Their range varies according to subspecies. Dusky pygmy rattlesnakes are primarily found in southern South Carolina through southern Georgia, all of Florida, west through southern Alabama, and southeastern Mississippi. Carolina pygmy rattlesnakes’ range extends from southern South Carolina northwards into eastern North Carolina and west through central Georgia and Alabama, into the Eastern parts of the Mississippi. Western pygmy rattlesnakes are majorly found in Mississippi, Louisiana, and Alabama. Their range extends west through Louisiana into Eastern Texas and north into southeastern Oklahoma, Arkansas, southern Missouri, and southwestern Tennessee.
The diet of the pygmy rattlesnake includes small mammals (especially mice), birds, lizards, insects, frogs, and other snakes. They also eat giant desert centipedes, which they hunt by active pursuit, grabbing and flipping the centipedes around while simultaneously injecting venom into them with their hollow fangs. Pygmy rattlesnakes ambush prey using their tails as lures (a phenomenon known as caudal luring), as is common in many other species of vipers. But because of the large size of adult prey, their feeding strategy becomes sit-and-wait (also a form of ambush) which involves them remaining in a coiled position for days while waiting for the target to come to them. They detect prey using heat-sensitive areas called “facial pits” between their eyes and nostrils, allowing them to perceive the game’s location.
Pygmy rattlesnakes have an average lifespan of up to 16.1 years when in captivity. However, the lifespans of these snakes in the wild have not been reported.
Pygmy rattlesnakes, although a venomous species, are not very deadly. They produce a fairly toxic venom; cytotoxic, strongly hemorrhagic, and tissue-toxic (though it lacks neurotoxin). However, they deliver venom in very small amounts, so their bite is unlikely to be fatal to a human adult. They are docile creatures who often prefer to run away from a threat or predator rather than fight. But, if they feel extremely threatened or cornered, they will become aggressive and may try to defend themselves by striking. A bite from a pygmy rattlesnake is potentially harmful and requires immediate medical attention. Victims often show symptoms of pain, swelling, blisters, discoloration, and occasional vomiting. If not immediately treated, bites can become infected and lead to severe complications, such as gangrene and permanent tissue damage. However, no human deaths due to pygmy rattlesnakes have ever been recorded. Regardless, watch where you step and stay out of their way as much as you can!
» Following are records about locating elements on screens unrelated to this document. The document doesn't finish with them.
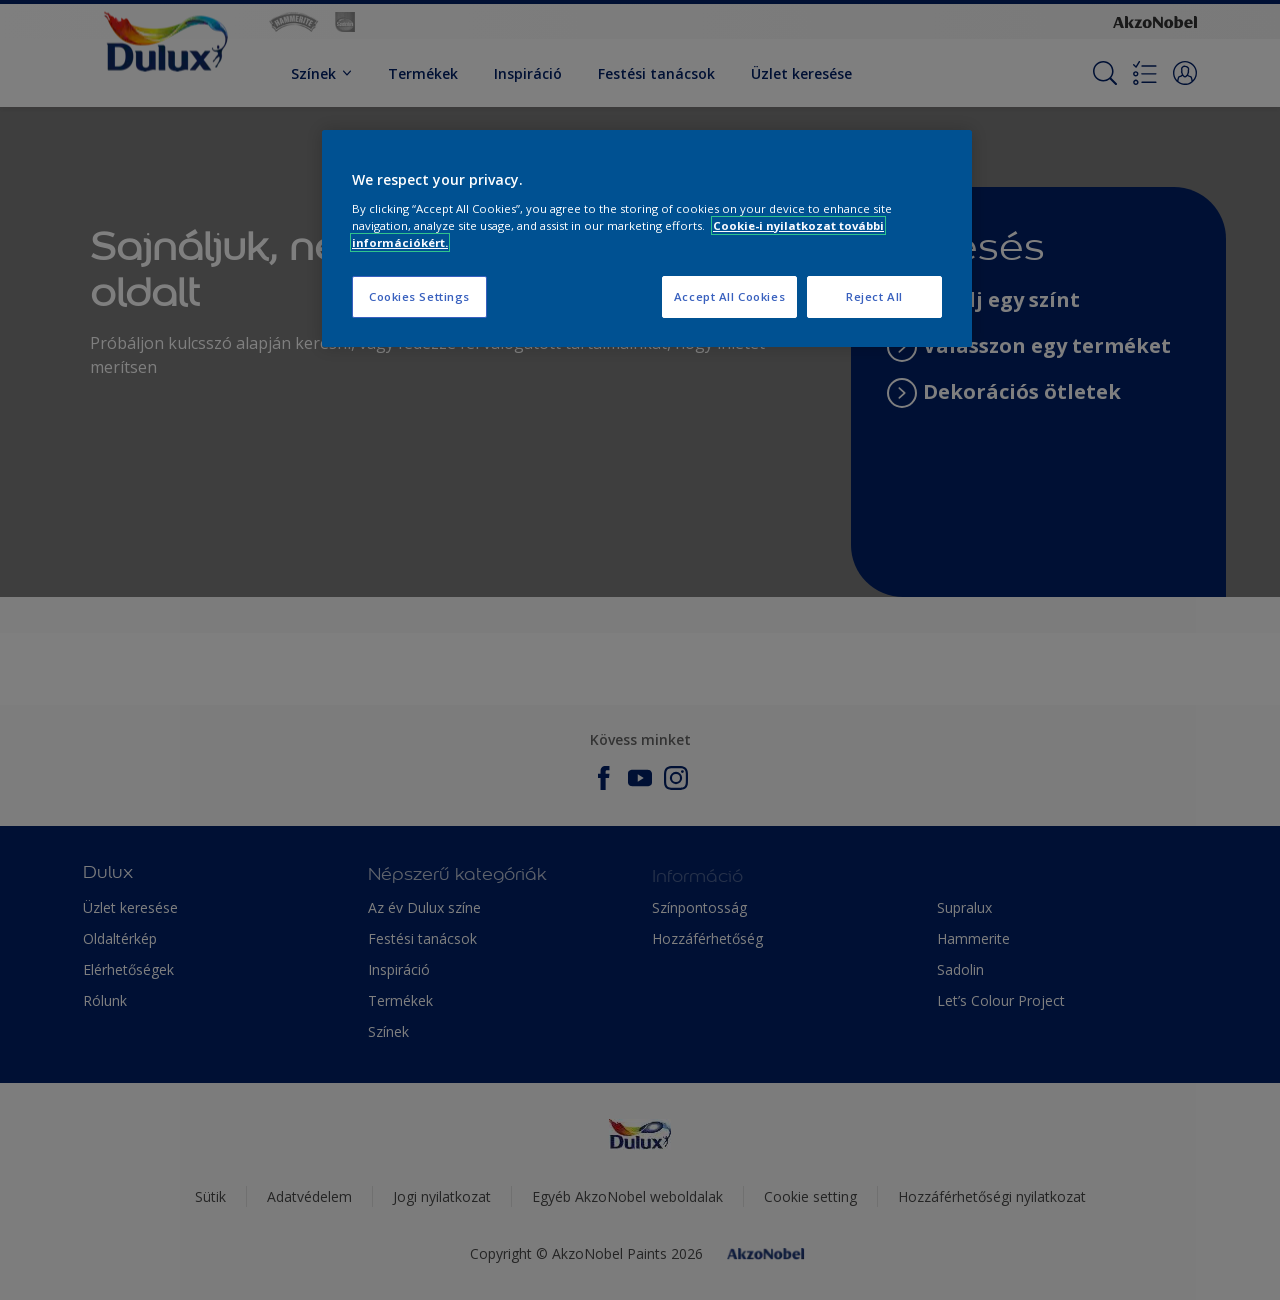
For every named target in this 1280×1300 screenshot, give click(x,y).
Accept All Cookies (729, 296)
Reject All (874, 296)
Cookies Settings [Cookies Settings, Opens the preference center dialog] (419, 296)
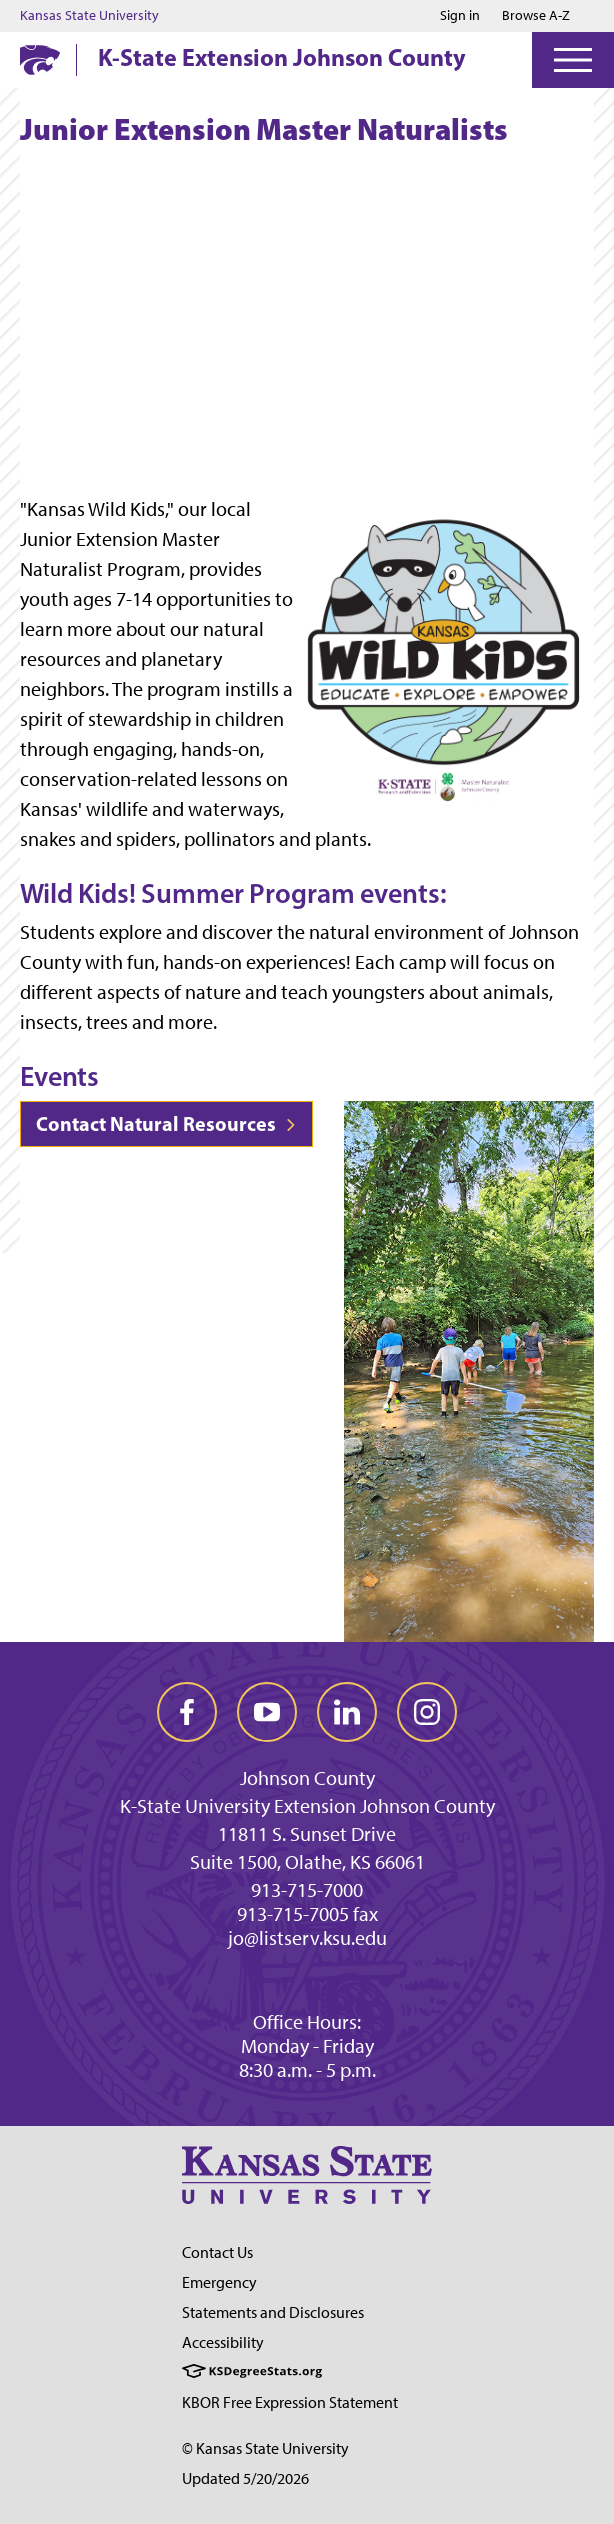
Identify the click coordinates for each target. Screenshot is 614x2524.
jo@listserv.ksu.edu (307, 1938)
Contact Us (217, 2252)
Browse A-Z (536, 15)
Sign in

What is the Largest Pygmy Rattlesnake Ever Recorded?
Pygmy rattlesnakes are small snakes with thick bodies. Adults usually grow up to 12 to 24 inches (30–60 cm) in total length (including tail). However, there are a few pygmies recorded to be larger than you’d typically expect.
In 1972, Laurence Klauber, an American herpetologist reported the maximum total length for a pygmy rattlesnake to be 78.8 cm (31.0 inches). But in 1997, Snellings and Collins recorded a large Dusky Pygmy rattlesnake that had reached a length of 80.3 cm (31.6 in), having been kept in captivity for over 12 years. Another large specimen documented was the Dusky Pygmy rattlesnake measuring 63.8 cm (25.1 in), found in St. Petersburg, Florida.
Other Record-Breaking Snakes
While the Mojave rattlesnake holds the title for the largest rattlesnake species overall, the eastern diamondback rattlesnake is no slouch when it comes to record-breaking sizes. Typically ranging from 2 to 6 feet in length, these venomous snakes are known for their impressive size and intimidating rattles.
However, one particular eastern diamondback rattlesnake in Florida has set itself apart from the rest. Measuring a massive 8 feet 3 inches in length, this snake is the largest ever recorded in the state of Florida.
Its the sheer size and intimidating presence serve as a reminder of the incredible diversity and power of the natural world.